The European Union is reportedly on the verge of giving its unconditional approval to Microsoft’s $16 billion (£12bn) takeover bid for artificial intelligence and speech recognition company Nuance Communications.

The move comes after the EU gave more scrutiny to the deal than had other regulators, including circulating questionnaires within the industry last month.

EU regulators are now expected to follow the line of US and Australia, which have already allowed the deal to pass unchallenged, Reuters reported.

The deal is Microsoft’s second-biggest to date, after its $26.2bn acquisition of LinkedIn in 2016.

Artificial intelligence

It comes as other large tech companies, notably Apple, Amazon, Facebook/Meta and Google, have come under pressure from regulators and lawmakers over their unconstrained growth, including through acquisitions.

Microsoft has so far avoided the attention given to those other companies, which are all facing antitrust lawsuits and investigations over numerous issues.

The acquisition is expected to boost Microsoft’s presence in cloud services for healthcare.

Nuance says it provides transcription services for 77 percent of US hospitals. It also helped develop Apple’s Siri voice assistant.

Antitrust pressure

The EU has until 21 December to either pass the deal or launch a more in-depth investigation.

Microsoft has reportedly begun preliminary discussions with the UK’s CMA regulator ahead of a formal request for approval, expected to be filed in January.

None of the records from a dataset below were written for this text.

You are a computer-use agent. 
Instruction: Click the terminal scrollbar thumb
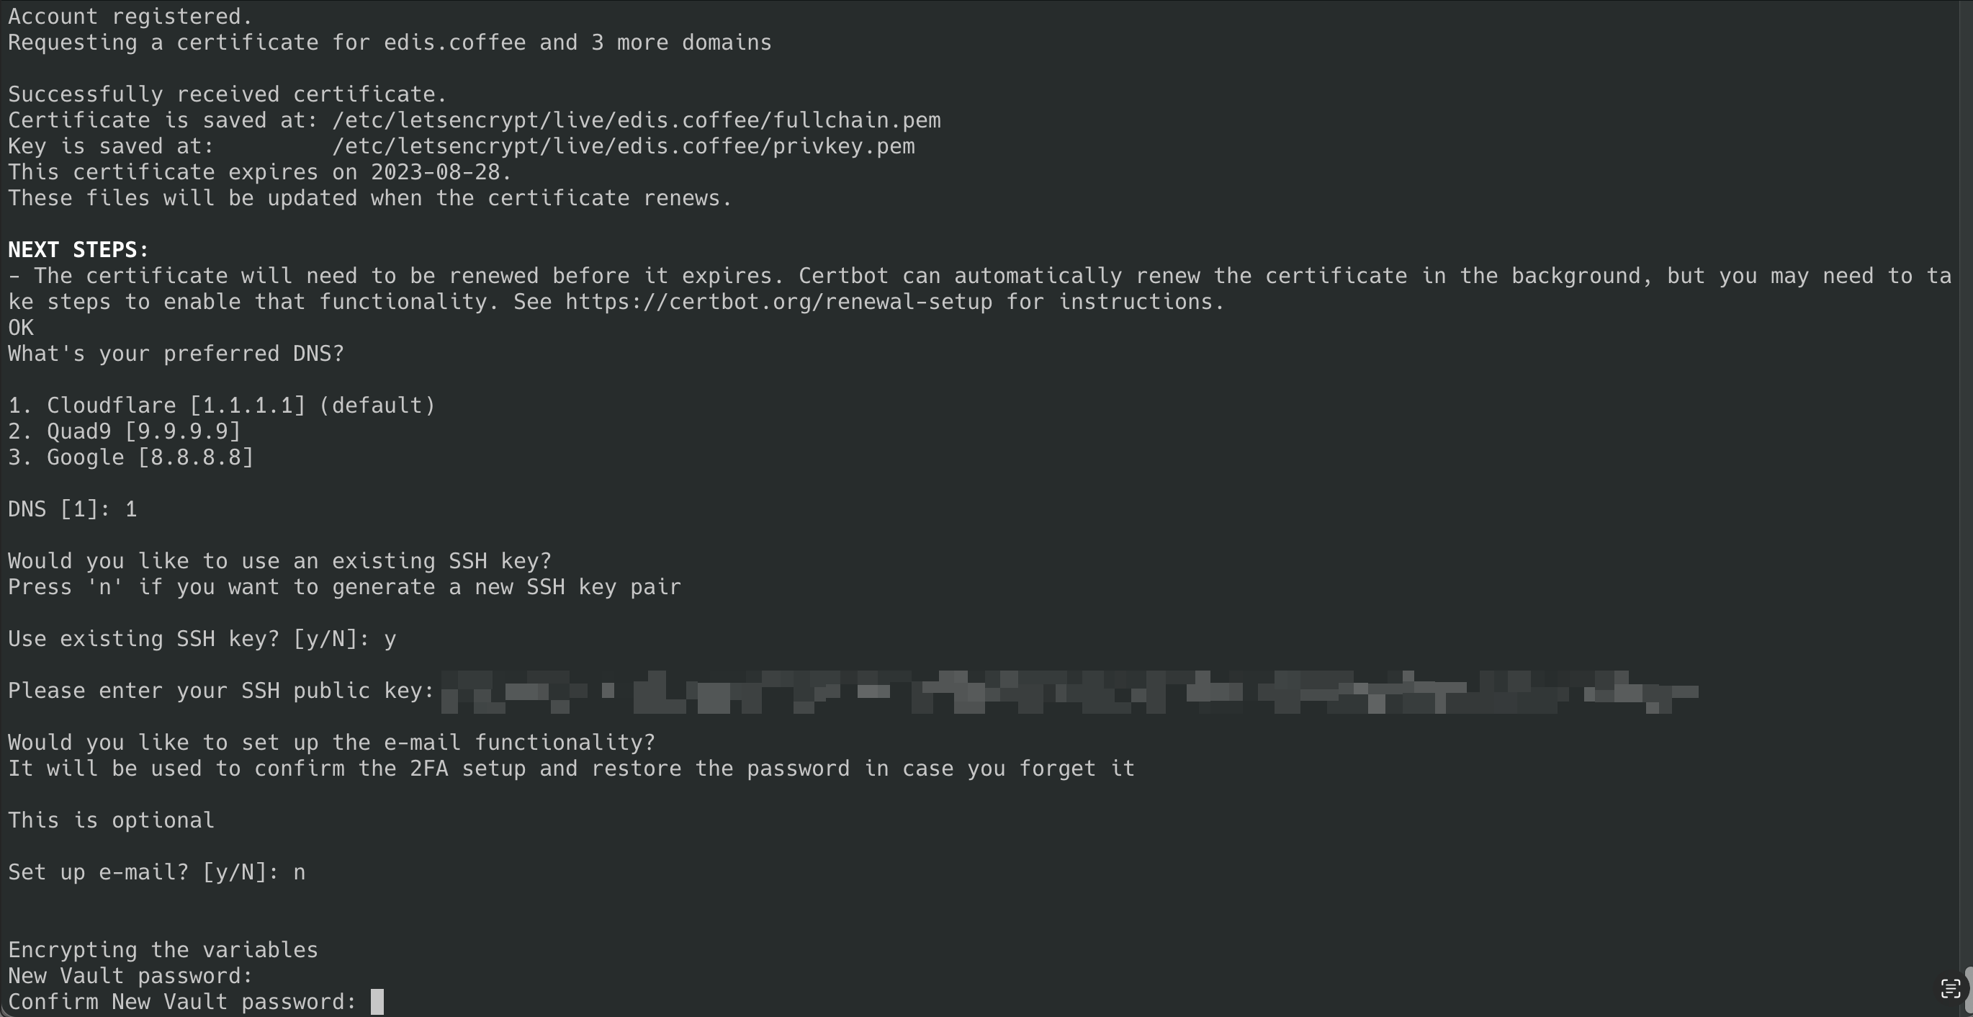1968,989
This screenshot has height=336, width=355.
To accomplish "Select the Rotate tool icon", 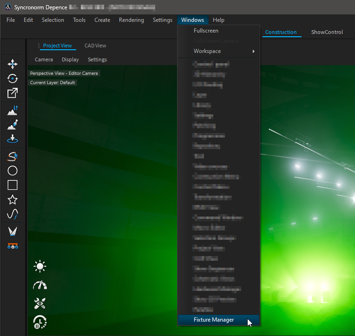I will pyautogui.click(x=13, y=79).
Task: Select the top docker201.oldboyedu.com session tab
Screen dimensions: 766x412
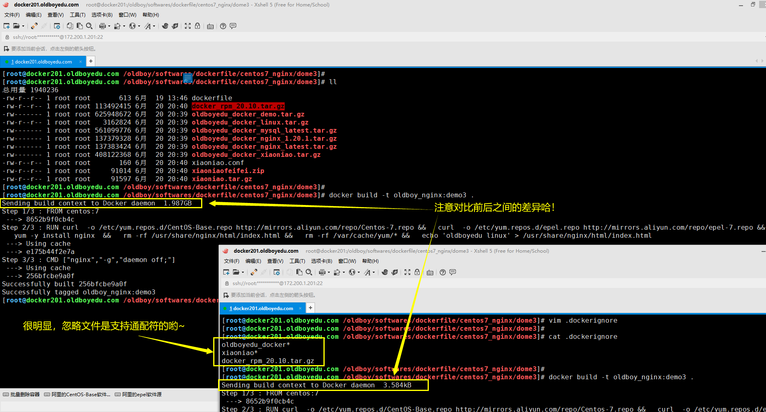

The CMA has not to date listed the Nuance deal as one it is investigating.

Last month the EU reportedly asked customers and competitors to list concerns about the deal, including whether Microsoft could favour Nuance over its competitors or force users to purchase Microsoft Office by bundling the two products together.

When the companies announced the deal in April, they said they expected it to close by the end of this year. Last month they said the timeline could slip into early next year.